▶ **THE TASK**: As an exercise, transcribe the data below in full and exactly, omitting pictures.

▶ **GIVEN RECORDS**:

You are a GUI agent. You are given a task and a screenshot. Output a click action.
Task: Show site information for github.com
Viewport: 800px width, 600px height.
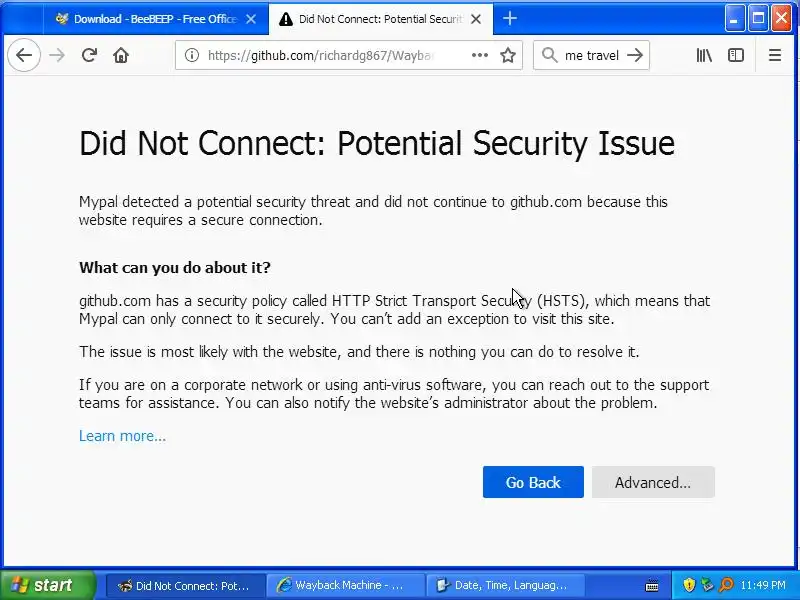[192, 56]
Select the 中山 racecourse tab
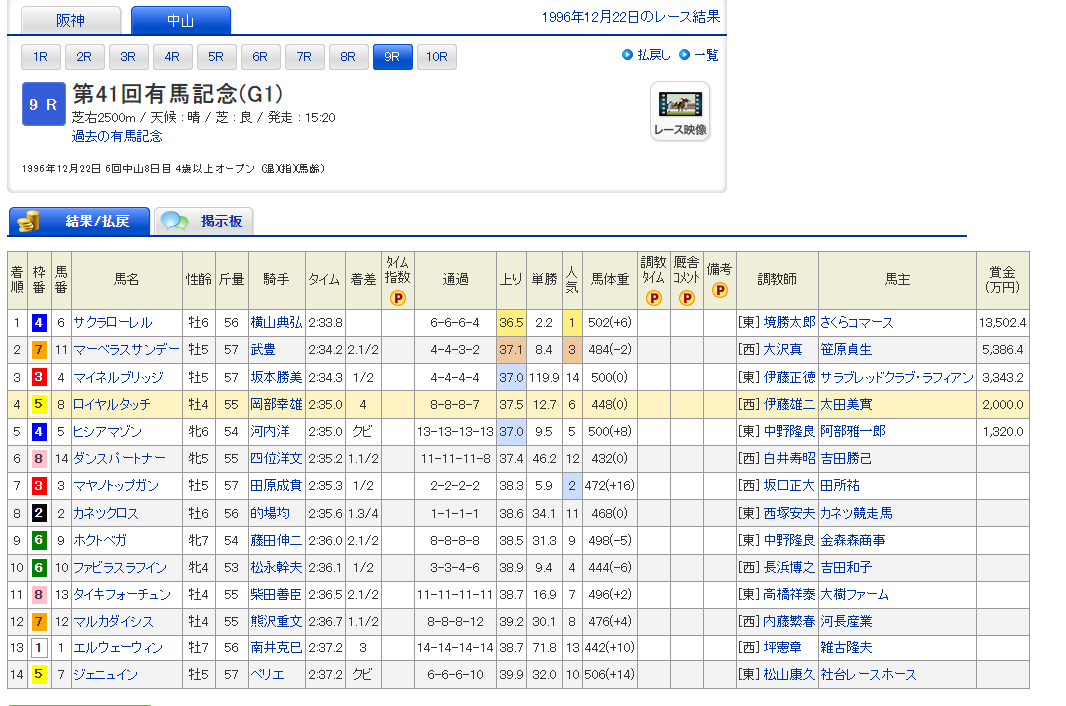 (180, 21)
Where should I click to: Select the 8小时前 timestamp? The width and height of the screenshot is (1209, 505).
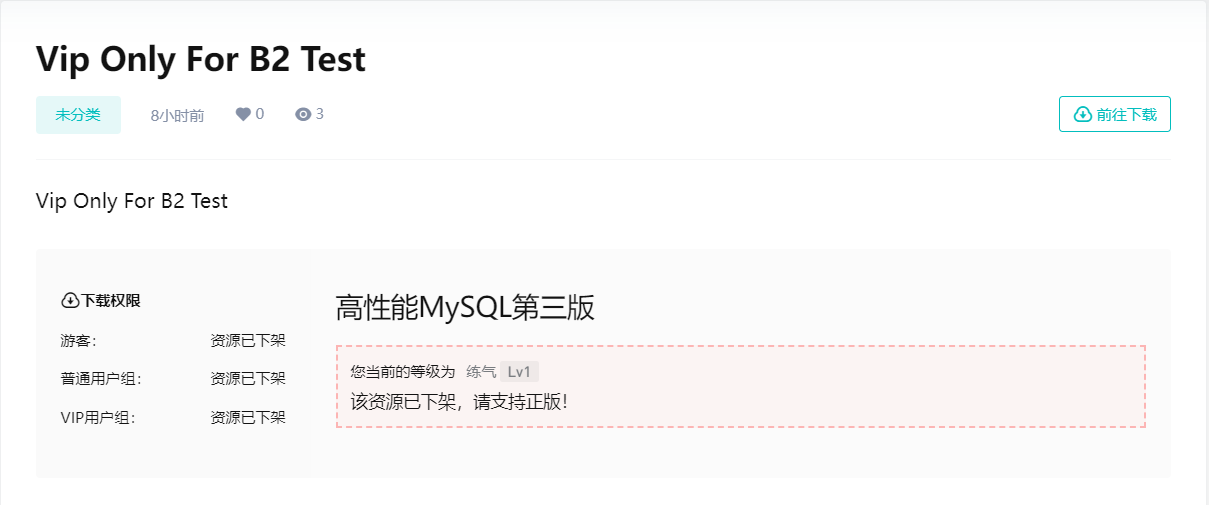[177, 116]
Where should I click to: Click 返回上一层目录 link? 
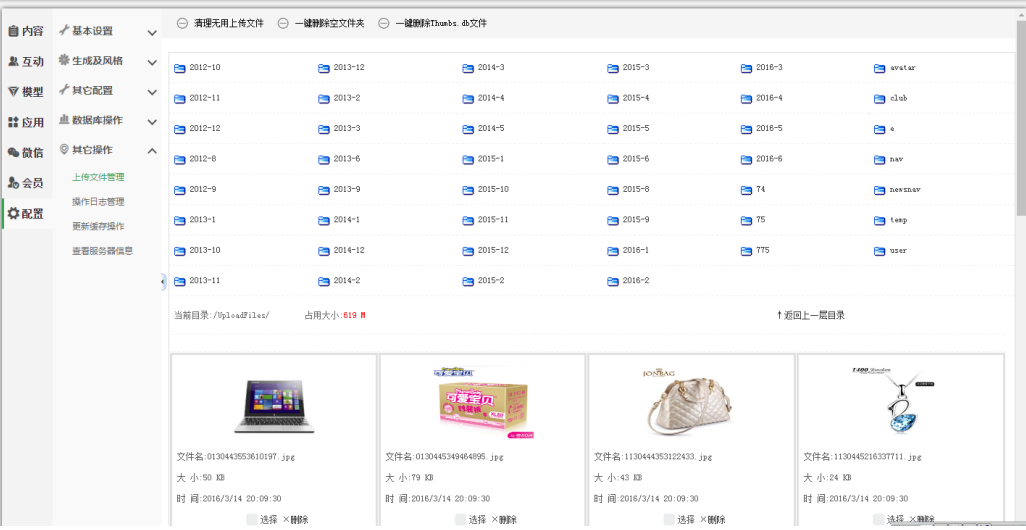(811, 315)
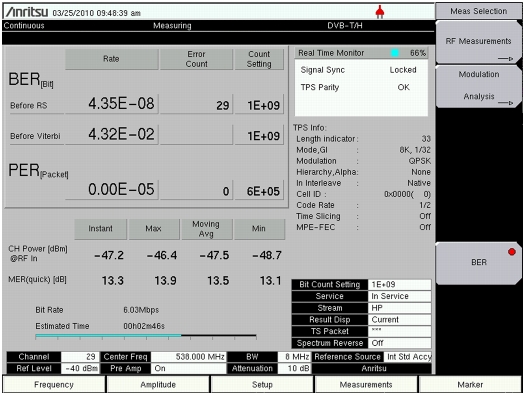This screenshot has height=394, width=524.
Task: Edit Channel 29 field
Action: [80, 357]
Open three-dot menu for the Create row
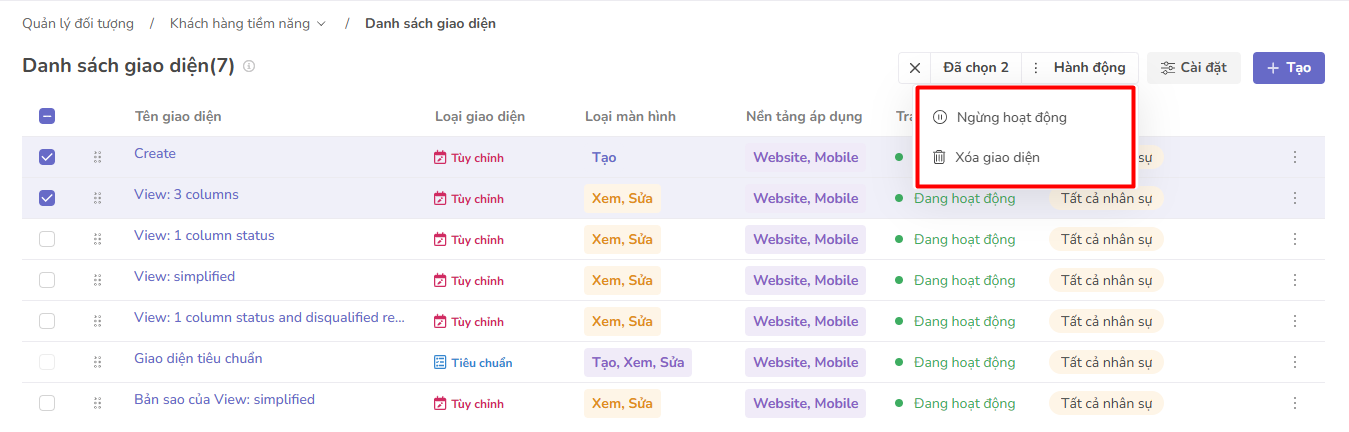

▶ **EXERCISE SOLUTION**:
You are a GUI agent. You are given a task and a screenshot. Output a click action.
Task: Show site information for github.com
Viewport: 800px width, 600px height.
[192, 56]
Select the 中山 racecourse tab
 (180, 21)
Where should I click to: Select the 8小时前 timestamp? The width and height of the screenshot is (1209, 505).
[177, 116]
Where should I click to: Click 返回上一层目录 link? 
(811, 315)
This screenshot has height=394, width=524.
Task: Edit Channel 29 field
Action: [80, 357]
Open three-dot menu for the Create row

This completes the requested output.